The program distributes POL tokens to builders, developers, and ecosystem contributors building on Polygon PoS and Polygon zkEVM, with approximately 100 million POL unlocking annually over a ten-year horizon.
Grant allocation is overseen by a five-member Community Treasury Board (CTB) alongside independent Grant Allocators (GAs) – external domain experts who manage themed funding tracks, evaluate applications, and deploy capital within their areas of specialization.
The Community Grants Program launched in June 2024 as the successor to Polygon Village, which distributed over 110 million MATIC through direct grants and quadratic funding rounds in partnership with Gitcoin and Giveth. The transition shifted Polygon's ecosystem funding from a Polygon Labs-operated model to a community-treasury-governed structure with formal governance through Polygon Funding Proposals (PFPs).
Season 1 allocated up to 35M MATIC across General Grants and Consumer Crypto tracks. Season 2, launched in January 2025, allocated 35M POL with expanded thematic coverage – including AI, DePIN, gaming, and memecoins – and a broader Grant Allocator roster including Eliza Labs, Crossmint, IoTeX, Thrive, AngelHack, Encode Club, and Gitcoin.
The Polygon Community Grants Program provides milestone-based, non-dilutive funding to projects building on Polygon's network of chains, distributed through a hybrid model combining Community Treasury Board oversight with operational grant allocation by independent domain experts.
Early-stage builders to access 5,000–50,000+ POL grants for development and ecosystem integration Grant Allocators to run themed funding tracks aligned with ecosystem priorities such as AI, DePIN, gaming, and consumer crypto The Community Treasury Board to define seasonal strategies, approve allocators, and oversee accountability through impact reporting Structured disbursement through milestone-based tranches tied to measurable deliverables Community governance through Polygon Funding Proposals (PFPs) that formalize treasury allocation decisions This structure decentralizes grant-making across domain-specific allocators while maintaining strategic coordination at the treasury level.
The Polygon Community Grants Program operates through a governance framework combining treasury oversight, seasonal funding cycles, and milestone-based capital deployment. Applications and disbursement are managed through Questbook.

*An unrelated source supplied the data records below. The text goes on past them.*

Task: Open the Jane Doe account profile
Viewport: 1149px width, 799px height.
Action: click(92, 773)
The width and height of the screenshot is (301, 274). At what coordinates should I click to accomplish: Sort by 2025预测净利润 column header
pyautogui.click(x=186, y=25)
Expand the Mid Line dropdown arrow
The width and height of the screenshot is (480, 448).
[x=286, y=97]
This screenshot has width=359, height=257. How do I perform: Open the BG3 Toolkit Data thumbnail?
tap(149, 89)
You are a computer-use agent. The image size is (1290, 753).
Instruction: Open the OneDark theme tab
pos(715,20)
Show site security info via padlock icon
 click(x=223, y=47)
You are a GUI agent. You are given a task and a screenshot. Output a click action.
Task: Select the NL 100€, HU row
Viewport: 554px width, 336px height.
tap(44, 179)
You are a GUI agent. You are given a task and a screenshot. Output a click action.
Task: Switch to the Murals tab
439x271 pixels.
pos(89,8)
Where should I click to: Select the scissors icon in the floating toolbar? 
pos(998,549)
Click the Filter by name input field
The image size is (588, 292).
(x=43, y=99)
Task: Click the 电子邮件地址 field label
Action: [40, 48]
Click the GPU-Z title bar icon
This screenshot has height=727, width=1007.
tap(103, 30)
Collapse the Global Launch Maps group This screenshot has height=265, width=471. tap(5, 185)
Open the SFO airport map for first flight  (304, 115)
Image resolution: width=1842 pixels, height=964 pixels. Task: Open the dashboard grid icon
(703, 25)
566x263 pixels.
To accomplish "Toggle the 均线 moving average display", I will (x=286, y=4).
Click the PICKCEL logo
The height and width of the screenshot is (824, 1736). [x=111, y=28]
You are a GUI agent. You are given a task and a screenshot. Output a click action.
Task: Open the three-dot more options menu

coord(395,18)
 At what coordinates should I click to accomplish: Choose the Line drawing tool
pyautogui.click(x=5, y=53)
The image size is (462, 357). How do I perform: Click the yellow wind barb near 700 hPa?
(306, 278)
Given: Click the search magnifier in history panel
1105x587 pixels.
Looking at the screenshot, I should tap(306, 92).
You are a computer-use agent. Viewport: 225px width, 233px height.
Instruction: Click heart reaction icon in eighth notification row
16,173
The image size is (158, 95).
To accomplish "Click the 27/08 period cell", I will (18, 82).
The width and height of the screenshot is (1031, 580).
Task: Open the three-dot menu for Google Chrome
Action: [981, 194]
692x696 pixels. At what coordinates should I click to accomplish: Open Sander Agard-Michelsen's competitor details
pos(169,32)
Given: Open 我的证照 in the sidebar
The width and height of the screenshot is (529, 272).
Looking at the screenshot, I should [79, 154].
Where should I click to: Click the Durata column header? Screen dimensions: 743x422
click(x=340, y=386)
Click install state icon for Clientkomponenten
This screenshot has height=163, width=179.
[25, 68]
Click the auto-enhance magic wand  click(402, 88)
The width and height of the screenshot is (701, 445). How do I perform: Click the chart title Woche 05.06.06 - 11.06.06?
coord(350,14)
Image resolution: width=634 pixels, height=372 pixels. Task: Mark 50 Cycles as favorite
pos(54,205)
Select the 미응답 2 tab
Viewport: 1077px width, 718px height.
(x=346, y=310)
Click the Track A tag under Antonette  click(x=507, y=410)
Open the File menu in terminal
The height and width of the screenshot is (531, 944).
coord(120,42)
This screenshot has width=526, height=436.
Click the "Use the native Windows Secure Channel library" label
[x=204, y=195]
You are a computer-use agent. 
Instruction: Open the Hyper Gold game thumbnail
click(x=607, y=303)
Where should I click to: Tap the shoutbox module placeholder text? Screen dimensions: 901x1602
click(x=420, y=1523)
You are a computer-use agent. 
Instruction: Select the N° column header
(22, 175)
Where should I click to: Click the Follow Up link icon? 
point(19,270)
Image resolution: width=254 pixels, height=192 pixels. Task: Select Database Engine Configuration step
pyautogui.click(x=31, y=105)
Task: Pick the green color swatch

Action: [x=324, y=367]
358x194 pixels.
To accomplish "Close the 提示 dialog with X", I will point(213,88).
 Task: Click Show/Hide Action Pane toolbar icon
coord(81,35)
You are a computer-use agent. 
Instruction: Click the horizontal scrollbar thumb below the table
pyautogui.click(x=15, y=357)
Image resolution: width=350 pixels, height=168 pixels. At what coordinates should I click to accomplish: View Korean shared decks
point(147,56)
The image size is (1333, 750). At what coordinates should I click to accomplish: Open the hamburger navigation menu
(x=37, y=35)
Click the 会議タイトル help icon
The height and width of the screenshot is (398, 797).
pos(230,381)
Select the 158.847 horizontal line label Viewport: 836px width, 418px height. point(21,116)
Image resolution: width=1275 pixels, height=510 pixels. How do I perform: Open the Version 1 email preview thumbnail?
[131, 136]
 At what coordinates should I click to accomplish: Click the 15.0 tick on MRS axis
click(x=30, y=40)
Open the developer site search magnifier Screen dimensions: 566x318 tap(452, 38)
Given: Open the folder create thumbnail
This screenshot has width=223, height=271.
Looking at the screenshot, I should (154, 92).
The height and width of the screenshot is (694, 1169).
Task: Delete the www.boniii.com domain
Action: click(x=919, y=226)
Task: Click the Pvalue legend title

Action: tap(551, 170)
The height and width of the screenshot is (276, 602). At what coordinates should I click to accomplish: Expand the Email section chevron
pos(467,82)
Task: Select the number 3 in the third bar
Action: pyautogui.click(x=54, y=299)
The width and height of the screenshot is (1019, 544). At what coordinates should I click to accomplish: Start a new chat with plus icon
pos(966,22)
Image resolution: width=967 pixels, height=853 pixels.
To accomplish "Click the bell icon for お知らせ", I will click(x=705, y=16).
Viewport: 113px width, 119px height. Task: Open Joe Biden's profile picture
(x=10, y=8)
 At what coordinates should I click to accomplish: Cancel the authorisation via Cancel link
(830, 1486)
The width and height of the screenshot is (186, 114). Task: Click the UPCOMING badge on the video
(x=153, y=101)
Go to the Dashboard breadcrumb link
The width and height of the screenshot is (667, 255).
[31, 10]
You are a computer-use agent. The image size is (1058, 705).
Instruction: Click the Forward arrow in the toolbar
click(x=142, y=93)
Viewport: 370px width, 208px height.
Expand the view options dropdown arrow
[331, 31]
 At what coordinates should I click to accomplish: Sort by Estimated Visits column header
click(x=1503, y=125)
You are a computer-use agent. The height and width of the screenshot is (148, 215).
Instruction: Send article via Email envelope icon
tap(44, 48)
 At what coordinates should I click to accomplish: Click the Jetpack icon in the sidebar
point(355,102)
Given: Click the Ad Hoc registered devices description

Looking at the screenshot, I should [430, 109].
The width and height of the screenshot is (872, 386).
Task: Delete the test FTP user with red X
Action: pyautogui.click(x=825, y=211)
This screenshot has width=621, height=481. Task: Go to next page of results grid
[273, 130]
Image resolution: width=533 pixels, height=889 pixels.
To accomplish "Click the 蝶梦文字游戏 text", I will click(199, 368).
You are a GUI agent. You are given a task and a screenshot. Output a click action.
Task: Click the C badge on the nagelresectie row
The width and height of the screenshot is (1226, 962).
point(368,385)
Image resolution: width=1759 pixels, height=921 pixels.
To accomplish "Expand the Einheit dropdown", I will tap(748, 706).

Community Treasury Board (CTB): A five-member board of independent ecosystem experts responsible for setting seasonal funding strategy, approving Grant Allocators, reviewing direct grant applications, and overseeing accountability through post-season impact reporting. Grant Allocators (GAs): External organizations appointed by the CTB to manage themed funding tracks.
Each GA sources, evaluates, and deploys grants within a domain-specific area and submits structured impact reports after each season. Polygon Funding Proposals (PFPs): The governance framework for directing treasury capital. PFPs formalize decisions around Grant Allocator appointments, seasonal priorities, and budget allocation.
Questbook Integration: Applications, milestone submissions, and grant disbursement workflows are managed through Questbook, providing structured review processes and tranche-based payment coordination across all funding tracks. Seasonal funding cadence: Grants are organized into multi-month seasons with defined themes, budgets, and Grant Allocator rosters, updated each cycle based on ecosystem priorities and community input.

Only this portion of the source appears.